┌──

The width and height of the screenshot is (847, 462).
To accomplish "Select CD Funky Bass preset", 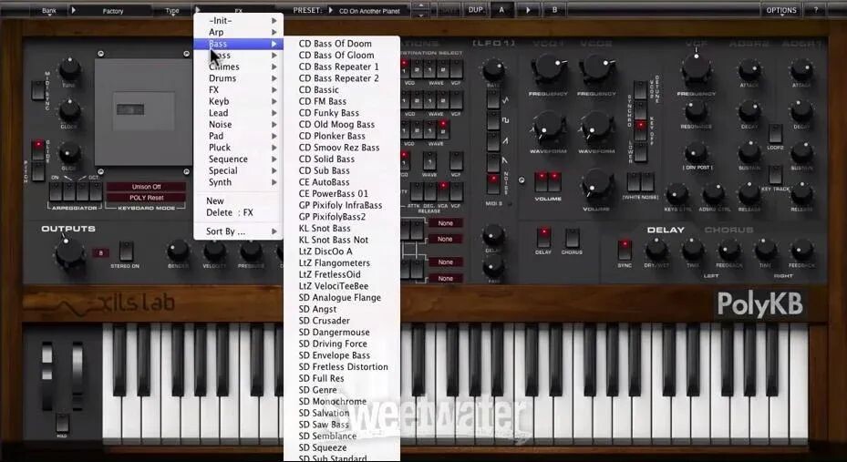I will click(x=329, y=113).
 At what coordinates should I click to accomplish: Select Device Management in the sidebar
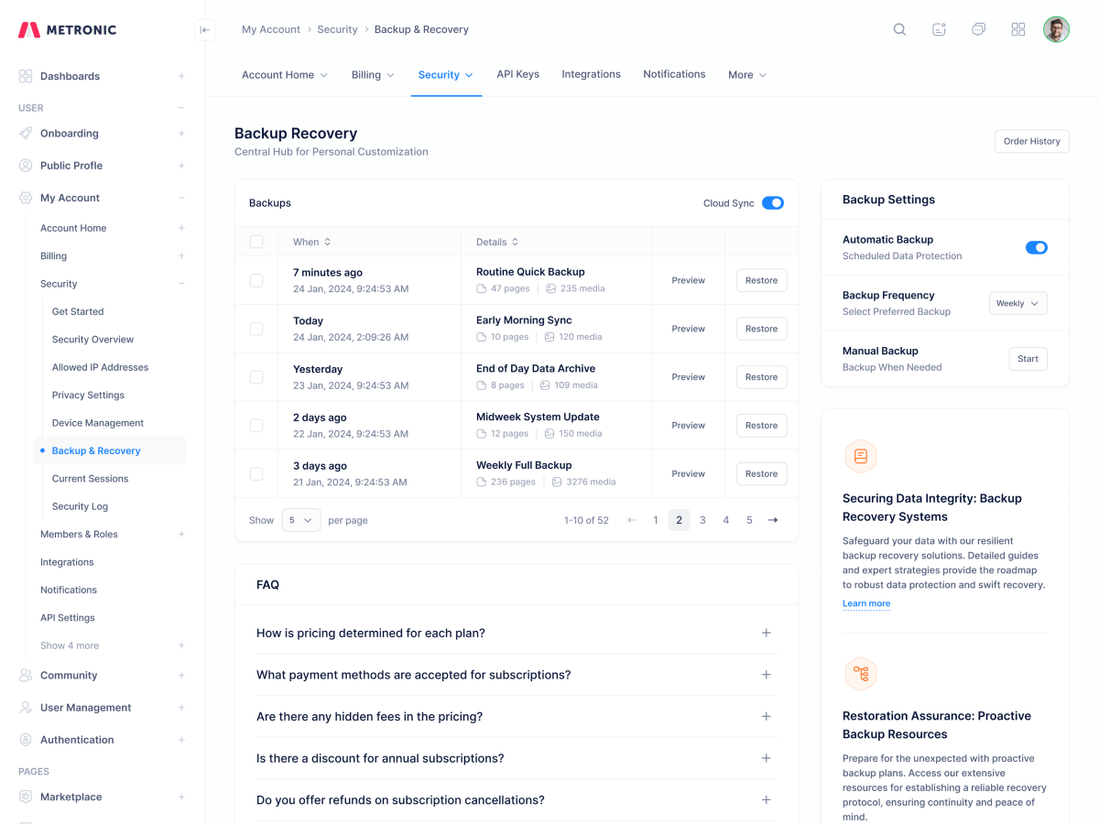[97, 423]
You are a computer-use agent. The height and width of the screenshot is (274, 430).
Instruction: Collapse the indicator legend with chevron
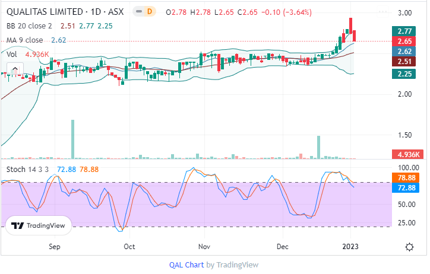pyautogui.click(x=14, y=69)
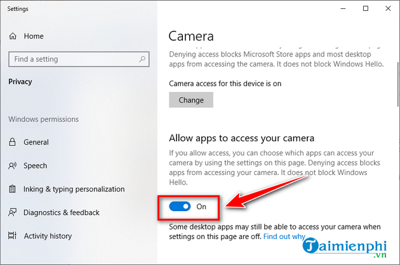The height and width of the screenshot is (265, 400).
Task: Click the Change button for camera access
Action: 191,100
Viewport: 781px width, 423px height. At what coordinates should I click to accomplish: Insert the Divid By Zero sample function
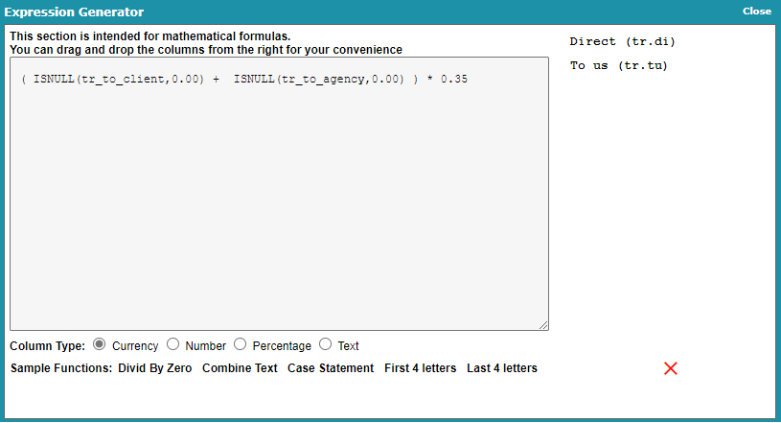(x=155, y=368)
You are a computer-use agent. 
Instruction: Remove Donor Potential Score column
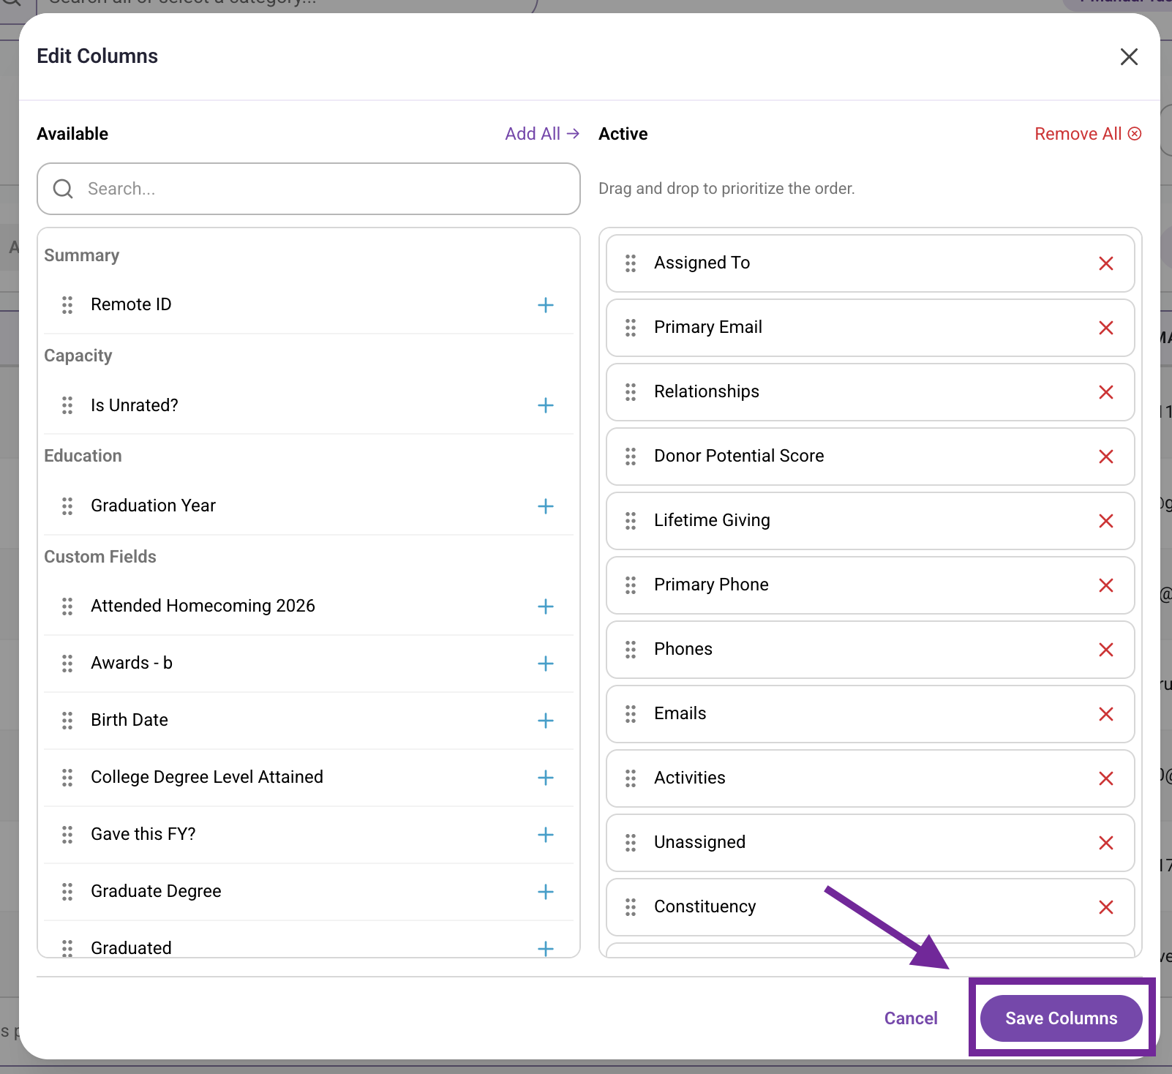pos(1105,457)
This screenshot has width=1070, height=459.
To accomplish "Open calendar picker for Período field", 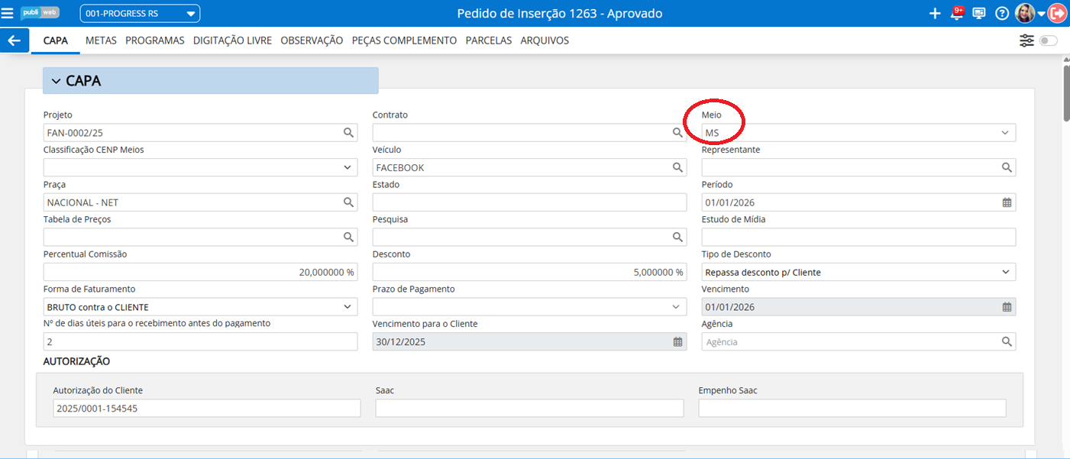I will tap(1007, 202).
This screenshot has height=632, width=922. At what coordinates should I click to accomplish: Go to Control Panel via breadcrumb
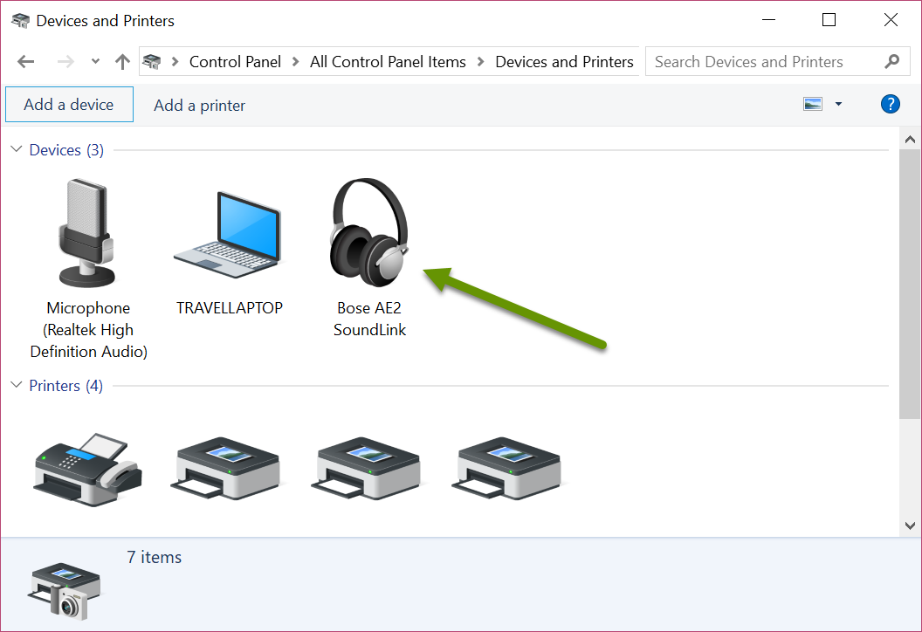tap(235, 61)
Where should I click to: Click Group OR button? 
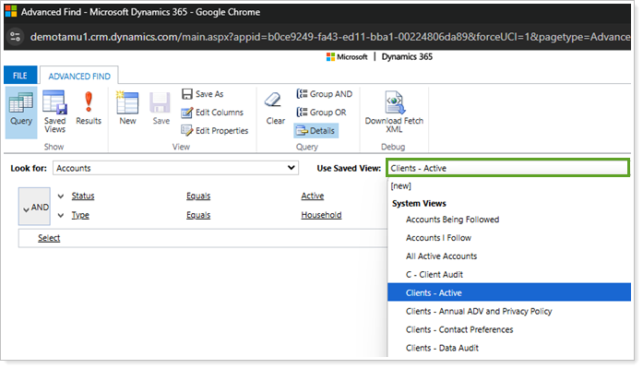tap(321, 113)
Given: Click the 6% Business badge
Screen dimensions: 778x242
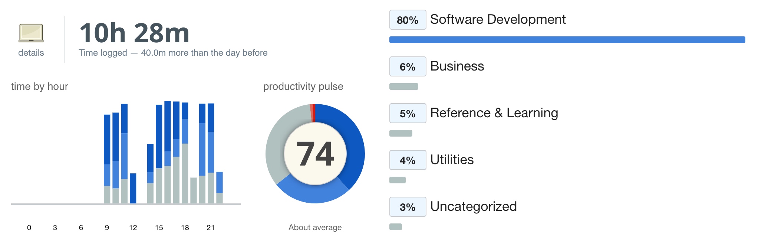Looking at the screenshot, I should coord(408,67).
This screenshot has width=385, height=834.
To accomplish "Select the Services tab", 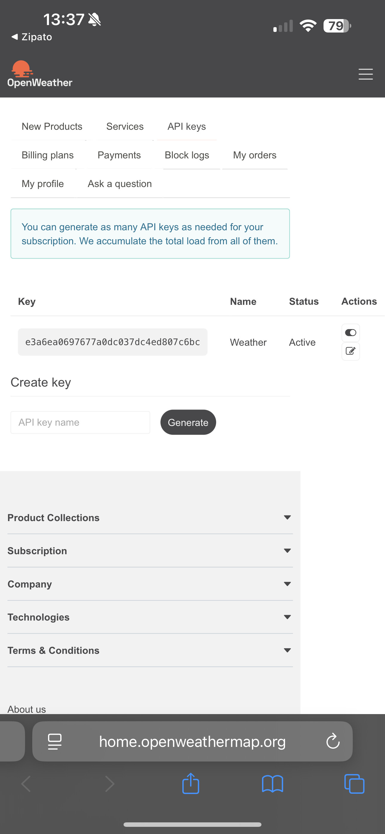I will pyautogui.click(x=125, y=127).
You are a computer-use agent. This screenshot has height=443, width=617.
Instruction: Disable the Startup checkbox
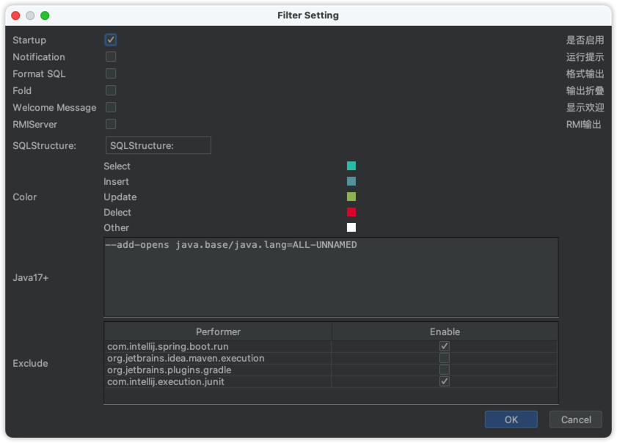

└──

Go through the material above and copy each line that has the word "computer".

TASK RESPONSE →
You are a computer-use agent. The height and width of the screenshot is (274, 430).
You are a computer-use agent. 
You are a computer-use agent. This screenshot has height=443, width=617.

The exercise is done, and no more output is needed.